TIZIANA PERINOTTI: I was born and raised in Turin, northwest of Milan, near the Italian Alps. I developed a desire to move to the U.S.—Silicon Valley, in particular—when I was in college. So, as a student in Turin, I decided to travel and take communication and other computer summer courses in the U.S. during my visits to an old uncle who used to live in Pittsburgh.
How did you start in the localization field?
Right after my Computer Science degree and Masters in Linguistics, I was recruited by Olivetti, the large computer conglomerate located in Ivrea, near Turin, Italy. At the time, Olivetti was very active in the research field of software office automation, not just for the stylish typewriters the company was manufacturing, but also for the first PC lines.

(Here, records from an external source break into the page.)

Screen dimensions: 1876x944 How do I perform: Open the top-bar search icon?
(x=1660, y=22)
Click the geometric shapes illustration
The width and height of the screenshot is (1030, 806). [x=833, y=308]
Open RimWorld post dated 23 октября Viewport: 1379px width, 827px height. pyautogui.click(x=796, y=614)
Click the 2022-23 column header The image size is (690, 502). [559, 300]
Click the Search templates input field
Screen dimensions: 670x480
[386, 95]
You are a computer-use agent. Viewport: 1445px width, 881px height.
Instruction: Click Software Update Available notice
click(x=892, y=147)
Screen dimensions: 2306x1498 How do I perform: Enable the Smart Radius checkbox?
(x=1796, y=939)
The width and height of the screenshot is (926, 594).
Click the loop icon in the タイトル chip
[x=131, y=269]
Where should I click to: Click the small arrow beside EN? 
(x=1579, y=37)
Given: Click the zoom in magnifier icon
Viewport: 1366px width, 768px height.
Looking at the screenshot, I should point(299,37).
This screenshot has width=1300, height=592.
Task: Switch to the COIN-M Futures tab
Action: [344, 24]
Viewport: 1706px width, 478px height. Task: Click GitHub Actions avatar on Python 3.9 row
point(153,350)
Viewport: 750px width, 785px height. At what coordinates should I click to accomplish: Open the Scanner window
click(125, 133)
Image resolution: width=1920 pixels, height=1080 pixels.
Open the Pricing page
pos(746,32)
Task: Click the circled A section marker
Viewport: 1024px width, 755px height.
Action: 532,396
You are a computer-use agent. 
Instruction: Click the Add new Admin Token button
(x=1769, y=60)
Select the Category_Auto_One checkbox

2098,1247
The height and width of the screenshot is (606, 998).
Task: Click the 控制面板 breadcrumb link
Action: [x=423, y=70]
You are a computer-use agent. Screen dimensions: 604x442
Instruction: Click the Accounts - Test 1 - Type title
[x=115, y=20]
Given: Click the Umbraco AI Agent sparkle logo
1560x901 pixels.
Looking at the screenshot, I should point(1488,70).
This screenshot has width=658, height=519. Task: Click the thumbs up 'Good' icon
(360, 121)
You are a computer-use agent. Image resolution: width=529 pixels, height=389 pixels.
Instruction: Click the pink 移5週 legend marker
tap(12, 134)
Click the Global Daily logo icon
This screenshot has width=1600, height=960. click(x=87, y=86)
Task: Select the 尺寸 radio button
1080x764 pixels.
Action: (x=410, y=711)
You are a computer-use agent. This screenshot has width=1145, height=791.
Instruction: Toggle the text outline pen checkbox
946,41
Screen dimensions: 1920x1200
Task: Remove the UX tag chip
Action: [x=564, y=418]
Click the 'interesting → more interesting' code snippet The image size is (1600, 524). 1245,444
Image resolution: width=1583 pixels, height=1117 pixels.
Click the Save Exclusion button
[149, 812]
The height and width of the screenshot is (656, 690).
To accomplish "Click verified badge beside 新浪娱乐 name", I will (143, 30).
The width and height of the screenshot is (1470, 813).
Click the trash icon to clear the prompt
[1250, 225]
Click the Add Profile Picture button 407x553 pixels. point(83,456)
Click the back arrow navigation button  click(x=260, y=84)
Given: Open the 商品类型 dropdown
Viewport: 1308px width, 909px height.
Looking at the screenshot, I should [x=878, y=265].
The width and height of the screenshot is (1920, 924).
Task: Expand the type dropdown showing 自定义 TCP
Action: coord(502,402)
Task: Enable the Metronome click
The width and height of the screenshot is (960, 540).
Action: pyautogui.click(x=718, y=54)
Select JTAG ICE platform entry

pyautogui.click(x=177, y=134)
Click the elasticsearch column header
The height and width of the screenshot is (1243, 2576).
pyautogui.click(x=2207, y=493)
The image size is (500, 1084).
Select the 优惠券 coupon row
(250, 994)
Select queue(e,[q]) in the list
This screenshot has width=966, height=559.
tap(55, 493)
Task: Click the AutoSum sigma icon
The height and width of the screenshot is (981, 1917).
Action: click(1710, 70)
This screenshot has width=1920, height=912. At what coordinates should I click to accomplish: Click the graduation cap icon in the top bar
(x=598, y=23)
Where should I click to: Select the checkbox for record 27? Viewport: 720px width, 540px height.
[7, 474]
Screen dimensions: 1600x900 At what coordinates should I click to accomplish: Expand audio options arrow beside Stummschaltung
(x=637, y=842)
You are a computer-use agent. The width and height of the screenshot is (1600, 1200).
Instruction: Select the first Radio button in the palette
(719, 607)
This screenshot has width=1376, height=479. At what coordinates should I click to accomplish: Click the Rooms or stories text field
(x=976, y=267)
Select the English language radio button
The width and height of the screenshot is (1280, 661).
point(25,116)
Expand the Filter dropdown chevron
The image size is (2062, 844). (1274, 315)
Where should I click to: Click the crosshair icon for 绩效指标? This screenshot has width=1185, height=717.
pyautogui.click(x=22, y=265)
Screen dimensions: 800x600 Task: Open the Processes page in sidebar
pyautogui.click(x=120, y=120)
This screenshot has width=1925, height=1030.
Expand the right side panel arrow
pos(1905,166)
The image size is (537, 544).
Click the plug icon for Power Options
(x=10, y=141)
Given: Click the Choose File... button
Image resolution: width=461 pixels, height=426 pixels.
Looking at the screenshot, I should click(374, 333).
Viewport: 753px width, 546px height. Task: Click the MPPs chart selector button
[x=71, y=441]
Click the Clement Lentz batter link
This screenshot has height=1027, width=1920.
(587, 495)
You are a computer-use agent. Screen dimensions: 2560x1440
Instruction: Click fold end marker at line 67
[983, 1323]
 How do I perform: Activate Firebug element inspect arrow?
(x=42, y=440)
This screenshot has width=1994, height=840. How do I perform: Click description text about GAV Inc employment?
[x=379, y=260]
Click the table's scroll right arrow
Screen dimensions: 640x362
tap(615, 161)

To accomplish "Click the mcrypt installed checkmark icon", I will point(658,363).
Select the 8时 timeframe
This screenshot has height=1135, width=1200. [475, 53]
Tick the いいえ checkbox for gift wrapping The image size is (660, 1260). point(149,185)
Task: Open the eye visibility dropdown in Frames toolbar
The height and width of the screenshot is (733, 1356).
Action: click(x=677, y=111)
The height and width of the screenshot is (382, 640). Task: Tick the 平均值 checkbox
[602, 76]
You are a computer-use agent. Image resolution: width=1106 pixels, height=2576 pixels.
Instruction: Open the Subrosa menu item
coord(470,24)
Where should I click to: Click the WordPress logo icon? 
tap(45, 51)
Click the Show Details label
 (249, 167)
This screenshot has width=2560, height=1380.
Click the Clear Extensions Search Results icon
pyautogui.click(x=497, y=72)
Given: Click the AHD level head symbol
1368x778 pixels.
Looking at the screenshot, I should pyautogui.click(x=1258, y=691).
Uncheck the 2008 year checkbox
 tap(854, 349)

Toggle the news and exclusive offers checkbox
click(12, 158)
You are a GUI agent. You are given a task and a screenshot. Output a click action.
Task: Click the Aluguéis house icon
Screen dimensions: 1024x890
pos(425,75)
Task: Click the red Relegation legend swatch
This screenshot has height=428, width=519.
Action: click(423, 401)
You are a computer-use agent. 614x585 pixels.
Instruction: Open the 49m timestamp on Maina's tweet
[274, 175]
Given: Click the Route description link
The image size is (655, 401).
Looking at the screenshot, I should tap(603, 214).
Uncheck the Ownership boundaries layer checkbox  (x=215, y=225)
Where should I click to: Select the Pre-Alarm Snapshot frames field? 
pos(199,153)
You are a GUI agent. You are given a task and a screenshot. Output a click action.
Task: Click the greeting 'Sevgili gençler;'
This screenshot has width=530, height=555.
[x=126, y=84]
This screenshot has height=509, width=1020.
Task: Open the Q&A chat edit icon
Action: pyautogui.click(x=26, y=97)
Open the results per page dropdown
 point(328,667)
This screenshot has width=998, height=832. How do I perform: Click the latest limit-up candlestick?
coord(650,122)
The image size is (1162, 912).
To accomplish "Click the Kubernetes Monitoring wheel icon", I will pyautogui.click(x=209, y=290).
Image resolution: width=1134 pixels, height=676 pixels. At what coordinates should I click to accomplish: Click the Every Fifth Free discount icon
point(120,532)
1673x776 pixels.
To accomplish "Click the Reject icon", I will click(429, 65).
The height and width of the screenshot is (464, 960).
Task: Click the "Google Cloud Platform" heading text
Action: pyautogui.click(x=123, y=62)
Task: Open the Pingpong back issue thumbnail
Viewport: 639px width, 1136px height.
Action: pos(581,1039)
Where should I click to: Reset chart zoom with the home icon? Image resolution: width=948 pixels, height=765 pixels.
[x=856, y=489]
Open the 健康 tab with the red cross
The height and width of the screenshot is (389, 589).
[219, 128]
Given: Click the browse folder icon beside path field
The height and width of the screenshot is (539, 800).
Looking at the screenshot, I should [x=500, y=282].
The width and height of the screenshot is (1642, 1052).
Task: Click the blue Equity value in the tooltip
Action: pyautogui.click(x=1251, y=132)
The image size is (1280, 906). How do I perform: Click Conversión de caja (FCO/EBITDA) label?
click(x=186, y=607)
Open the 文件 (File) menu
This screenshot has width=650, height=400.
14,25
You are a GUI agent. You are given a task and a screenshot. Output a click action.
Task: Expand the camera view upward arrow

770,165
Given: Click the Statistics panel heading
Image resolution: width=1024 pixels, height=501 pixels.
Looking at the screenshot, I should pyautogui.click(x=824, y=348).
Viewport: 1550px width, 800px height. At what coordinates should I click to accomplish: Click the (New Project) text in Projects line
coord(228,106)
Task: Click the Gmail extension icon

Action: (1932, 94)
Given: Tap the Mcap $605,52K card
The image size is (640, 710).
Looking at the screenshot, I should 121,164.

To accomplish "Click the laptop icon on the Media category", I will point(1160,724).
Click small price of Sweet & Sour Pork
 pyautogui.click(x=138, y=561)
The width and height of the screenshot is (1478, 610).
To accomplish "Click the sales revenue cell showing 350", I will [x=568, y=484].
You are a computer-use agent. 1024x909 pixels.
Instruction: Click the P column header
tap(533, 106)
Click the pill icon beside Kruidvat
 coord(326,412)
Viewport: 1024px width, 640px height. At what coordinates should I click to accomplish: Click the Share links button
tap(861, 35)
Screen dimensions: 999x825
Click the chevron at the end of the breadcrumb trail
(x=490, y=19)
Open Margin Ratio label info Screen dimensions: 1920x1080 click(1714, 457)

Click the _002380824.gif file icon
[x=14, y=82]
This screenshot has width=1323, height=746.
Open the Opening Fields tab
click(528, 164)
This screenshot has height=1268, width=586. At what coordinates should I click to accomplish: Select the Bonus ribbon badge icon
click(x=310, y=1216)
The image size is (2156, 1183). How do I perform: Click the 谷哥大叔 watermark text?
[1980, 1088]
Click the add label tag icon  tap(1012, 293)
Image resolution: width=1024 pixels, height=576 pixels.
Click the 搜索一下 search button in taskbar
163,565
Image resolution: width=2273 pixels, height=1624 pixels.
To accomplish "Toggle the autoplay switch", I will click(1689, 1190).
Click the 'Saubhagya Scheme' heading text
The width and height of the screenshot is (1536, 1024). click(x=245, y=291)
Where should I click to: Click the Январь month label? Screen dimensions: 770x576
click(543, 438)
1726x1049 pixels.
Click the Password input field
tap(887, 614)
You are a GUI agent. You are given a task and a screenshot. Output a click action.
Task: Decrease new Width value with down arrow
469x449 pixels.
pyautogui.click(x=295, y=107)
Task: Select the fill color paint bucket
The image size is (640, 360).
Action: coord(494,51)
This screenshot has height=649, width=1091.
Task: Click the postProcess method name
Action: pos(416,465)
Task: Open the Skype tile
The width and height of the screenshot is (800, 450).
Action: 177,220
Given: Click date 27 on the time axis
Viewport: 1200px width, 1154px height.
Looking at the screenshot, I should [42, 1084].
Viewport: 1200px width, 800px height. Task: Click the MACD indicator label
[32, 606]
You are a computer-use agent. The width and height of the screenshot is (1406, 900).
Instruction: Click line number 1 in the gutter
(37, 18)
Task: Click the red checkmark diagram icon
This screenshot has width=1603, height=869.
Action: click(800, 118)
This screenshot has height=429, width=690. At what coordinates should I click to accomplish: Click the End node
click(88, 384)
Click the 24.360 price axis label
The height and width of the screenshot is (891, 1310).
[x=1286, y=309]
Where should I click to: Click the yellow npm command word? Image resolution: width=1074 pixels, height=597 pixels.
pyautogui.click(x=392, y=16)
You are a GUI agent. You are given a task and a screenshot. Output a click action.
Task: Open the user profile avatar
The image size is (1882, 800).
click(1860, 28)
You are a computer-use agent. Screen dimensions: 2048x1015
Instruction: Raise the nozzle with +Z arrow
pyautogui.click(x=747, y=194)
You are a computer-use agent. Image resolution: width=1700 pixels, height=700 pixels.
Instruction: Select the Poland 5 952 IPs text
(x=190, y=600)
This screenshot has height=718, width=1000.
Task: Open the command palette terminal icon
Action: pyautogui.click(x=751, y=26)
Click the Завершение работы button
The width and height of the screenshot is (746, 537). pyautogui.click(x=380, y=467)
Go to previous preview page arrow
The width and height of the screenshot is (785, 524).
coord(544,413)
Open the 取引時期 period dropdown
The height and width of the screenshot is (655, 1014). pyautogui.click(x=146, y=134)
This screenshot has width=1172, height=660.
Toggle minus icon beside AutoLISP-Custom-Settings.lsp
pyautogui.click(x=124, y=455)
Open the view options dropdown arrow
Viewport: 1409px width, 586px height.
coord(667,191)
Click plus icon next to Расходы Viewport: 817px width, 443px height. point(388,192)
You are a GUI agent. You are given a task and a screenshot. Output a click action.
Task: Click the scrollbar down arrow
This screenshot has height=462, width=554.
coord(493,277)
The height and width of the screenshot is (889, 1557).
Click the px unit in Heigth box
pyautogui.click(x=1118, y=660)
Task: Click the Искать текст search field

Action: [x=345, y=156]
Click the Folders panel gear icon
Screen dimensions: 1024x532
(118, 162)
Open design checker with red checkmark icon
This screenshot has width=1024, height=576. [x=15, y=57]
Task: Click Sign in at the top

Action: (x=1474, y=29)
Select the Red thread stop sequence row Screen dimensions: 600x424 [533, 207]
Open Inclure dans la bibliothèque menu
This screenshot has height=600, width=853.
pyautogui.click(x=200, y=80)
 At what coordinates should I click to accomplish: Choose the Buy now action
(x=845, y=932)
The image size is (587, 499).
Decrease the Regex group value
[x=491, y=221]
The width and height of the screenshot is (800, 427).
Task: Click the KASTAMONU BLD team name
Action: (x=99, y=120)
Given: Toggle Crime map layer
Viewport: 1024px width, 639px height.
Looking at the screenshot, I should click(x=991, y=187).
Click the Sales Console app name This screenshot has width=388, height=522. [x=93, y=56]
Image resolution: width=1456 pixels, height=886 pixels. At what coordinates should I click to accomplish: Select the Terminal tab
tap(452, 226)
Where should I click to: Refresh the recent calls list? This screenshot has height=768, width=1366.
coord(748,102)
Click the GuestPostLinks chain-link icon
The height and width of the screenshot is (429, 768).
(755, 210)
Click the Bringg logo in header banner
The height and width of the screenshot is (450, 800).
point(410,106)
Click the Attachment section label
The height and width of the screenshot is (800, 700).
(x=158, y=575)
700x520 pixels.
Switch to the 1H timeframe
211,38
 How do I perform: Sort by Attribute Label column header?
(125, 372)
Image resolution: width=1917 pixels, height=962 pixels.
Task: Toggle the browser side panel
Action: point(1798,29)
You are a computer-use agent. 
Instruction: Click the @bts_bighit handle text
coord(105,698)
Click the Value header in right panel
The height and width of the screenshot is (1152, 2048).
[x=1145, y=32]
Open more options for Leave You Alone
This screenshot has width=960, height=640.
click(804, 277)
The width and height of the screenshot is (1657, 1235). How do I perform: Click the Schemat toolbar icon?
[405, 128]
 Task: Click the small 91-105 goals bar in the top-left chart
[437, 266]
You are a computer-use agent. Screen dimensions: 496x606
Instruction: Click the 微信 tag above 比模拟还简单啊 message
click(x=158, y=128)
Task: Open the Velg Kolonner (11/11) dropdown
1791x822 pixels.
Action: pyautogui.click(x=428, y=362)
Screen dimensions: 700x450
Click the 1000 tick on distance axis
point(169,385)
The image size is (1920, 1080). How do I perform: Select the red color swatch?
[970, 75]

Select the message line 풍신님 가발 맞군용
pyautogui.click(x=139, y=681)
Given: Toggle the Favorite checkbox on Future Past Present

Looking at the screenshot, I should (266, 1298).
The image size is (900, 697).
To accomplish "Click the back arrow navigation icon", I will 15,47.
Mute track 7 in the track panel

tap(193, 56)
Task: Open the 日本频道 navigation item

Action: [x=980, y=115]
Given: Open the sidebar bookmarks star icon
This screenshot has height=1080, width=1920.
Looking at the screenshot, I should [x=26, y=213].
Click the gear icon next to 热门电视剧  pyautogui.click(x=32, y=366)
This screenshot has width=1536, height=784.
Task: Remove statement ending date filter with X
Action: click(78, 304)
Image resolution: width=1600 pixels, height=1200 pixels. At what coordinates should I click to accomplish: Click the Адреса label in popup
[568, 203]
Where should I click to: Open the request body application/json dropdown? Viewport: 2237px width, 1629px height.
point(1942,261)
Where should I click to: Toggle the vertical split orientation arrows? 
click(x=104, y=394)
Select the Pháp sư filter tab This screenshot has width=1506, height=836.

There was a need to localize Olivetti Italian hardware and software products into English-ready products for all English-speaking markets around the world. In 1997—when the joint venture/OEM project between Olivetti and Microsoft was established—I was sent to Microsoft headquarters in Redmond, Washington, to work on Windows 2.0 and the Windows version for the first 386 machines. We developed all the device drivers for Olivetti that were included in Windows and completed the first localized versions (Dutch, French, German, Italian, Portuguese, Spanish, and Swedish).
What localization challenges do corporations face today?
The mantra “fast and cheap” localization has reached new levels, and the challenge is how to add “quality” to that equation in a process that has outsourced all skills, including engineering, testing, management, and customer support. Cultural and communication barriers among the product team members located in very different locales are another big challenge as well as a lack of training for IT, engineering, customer support, marketing/sales, and project management staff to be able to operate at the best of their abilities in a stressful, multi-cultural environment under strict deadlines.
What are the new trends you see in localization?
Because of the new challenge of introducing products less expensively, more and more localizers are relying on machine translation tools, online terminology tools, and project management tools to expedite the localization process and achieve consistency. Localization has also expanded beyond the traditional computer and electronics industry; for example, biotech, pharmaceutical, medical device companies, and the government are in need of more localization.
How does English influence other language localization?
In the U.S., in general, my experience has been that corporations tend to be biased towards the English language. Products still tend to be first architected and developed in an English context, before they go through some internationalization process. Part of the problem is that we ask engineering to make certain product development decisions that would be better made by professionals who have the training and experience of designing for a global audience. The outcome of this approach may be a poorly localized product and unsatisfied customers who are forced to use an English-based product with a translated user interface that is less than optimal for them. This is an obvious cost to the company in terms of missed sales revenues and market opportunities.
Have you experimented with machine translation?
Yes, since the very beginning of my career I have used and tested many tools and systems, from the most sophisticated to the very basic ones. I am very pleased with the progress and advancement in this field, and other areas such as voice recognition and search and retrieval engines; all the signs are there that these tools will become better and better and employed in more aspects of our life.
What would you like to see changed in localization?
The mentality, meaning that when corporations need to cut their budgets, one of the first things they drop off their priority list is internationalization and localization. That’s a symptom of not understanding the investment opportunity and added value of the internationalization and localization product cycles.